L'aristotélisme s'étendait
aussi à la physique, la mécanique plus particulièrement,
discipline qui, elle, peut être soumise à l'expérience.
Il n'en fut rien jusqu'à l'entrée en scène de Galilée
qui rejeta nombre des vérités d'Aristote. L'autorité
de la figure d'Aristote et la soumission de ses continuateurs, c'est
à dire le refus de soumettre les croyances établies à
l'expérience, illustrent le frein à la connaissance
apposé par un dogme. Second exemple pris, cette fois, au 20ème
siècle: Lyssenko et la science officielle stalinienne. Les
lois de la génétique de Mendel ne s'accordant pas avec le
marxisme ambiant, Lyssenko formula une théorie concurrente
s'inscrivant dans la droite ligne du stalinisme. La génétique
russe en fut paralysée pendant des années.
La recherche scientifique n'est donc pas exempte de déviation
dogmatiques mais le foisonnement des idées leur assure une
durée de vie de plus en plus limitée.
La progression rapide des connaissances montre le succès des aspirations
de Descartes et Voltaire.
Afin de relativiser l'absurdité de ses enseignements, l'Eglise a
adopté, peu à peu, une interprétation métaphorique
des textes dits "sacrés", s'éloignant de la lecture
littérale si chère aux créationnistes.

## Consigne
Recopiez mot pour mot le passage du texte sur la science et le dogme qui commence par « La recherche scientifique » et se poursuit jusqu'à « Descartes et Voltaire. ». Les lignes ci-après proviennent d'une source distincte du texte.

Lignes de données

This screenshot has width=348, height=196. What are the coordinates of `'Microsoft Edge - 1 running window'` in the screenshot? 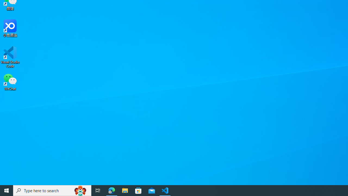 It's located at (111, 190). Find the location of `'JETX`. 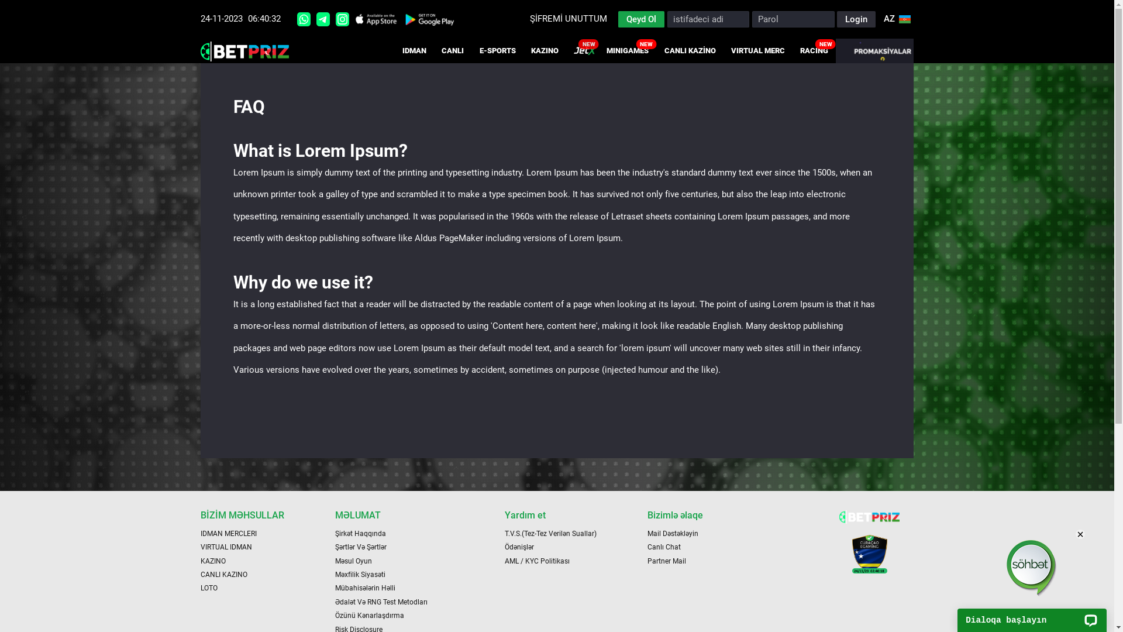

'JETX is located at coordinates (582, 50). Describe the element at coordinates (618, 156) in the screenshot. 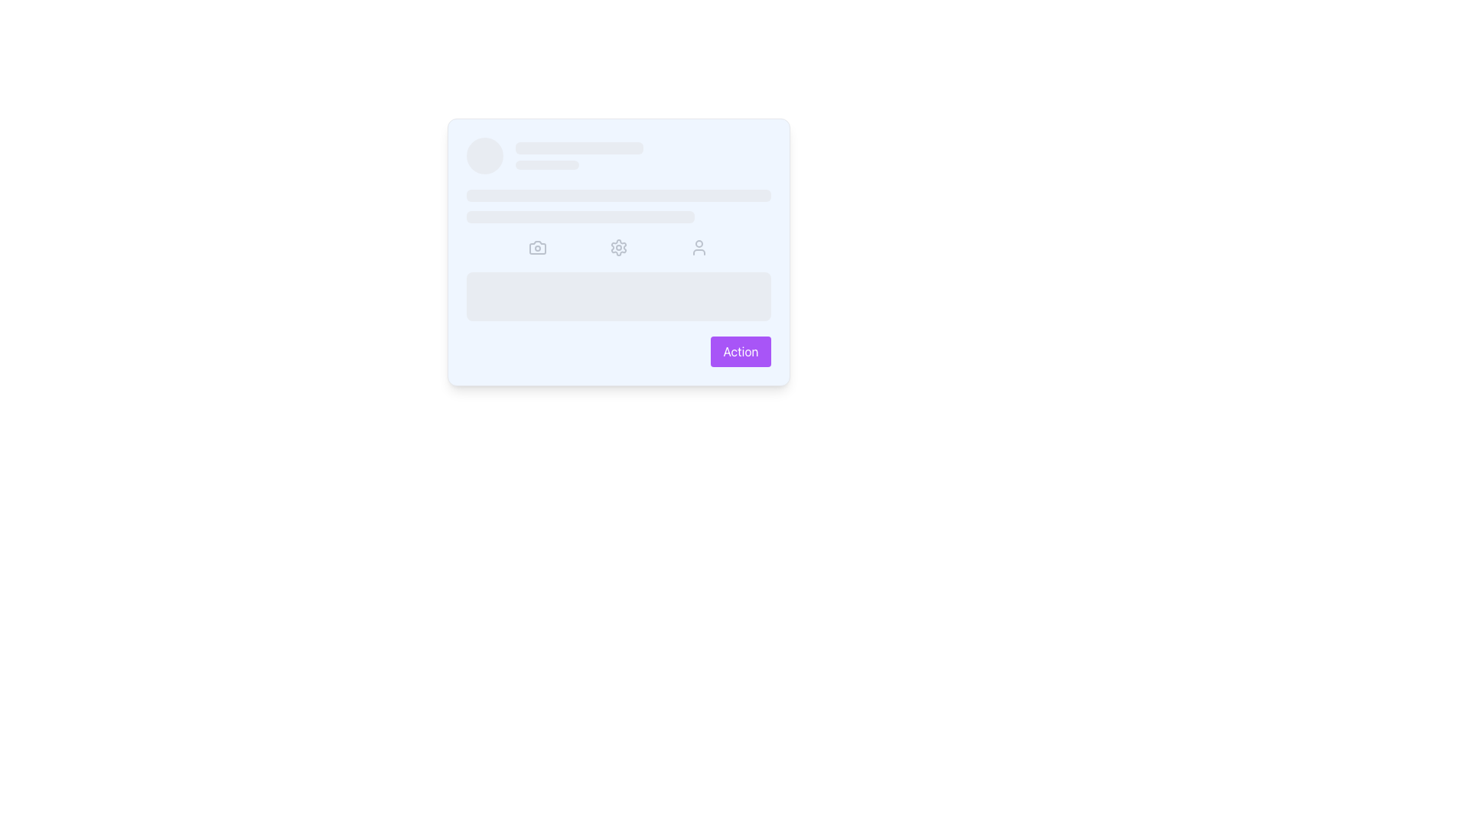

I see `inside the group of placeholders styled as a profile summary, which includes a circular placeholder image and two rectangular placeholder bars, located at the top-left of the blue-bordered card component` at that location.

## Réponse attendue
La recherche scientifique n'est donc pas exempte de déviation
dogmatiques mais le foisonnement des idées leur assure une
durée de vie de plus en plus limitée.
La progression rapide des connaissances montre le succès des aspirations
de Descartes et Voltaire.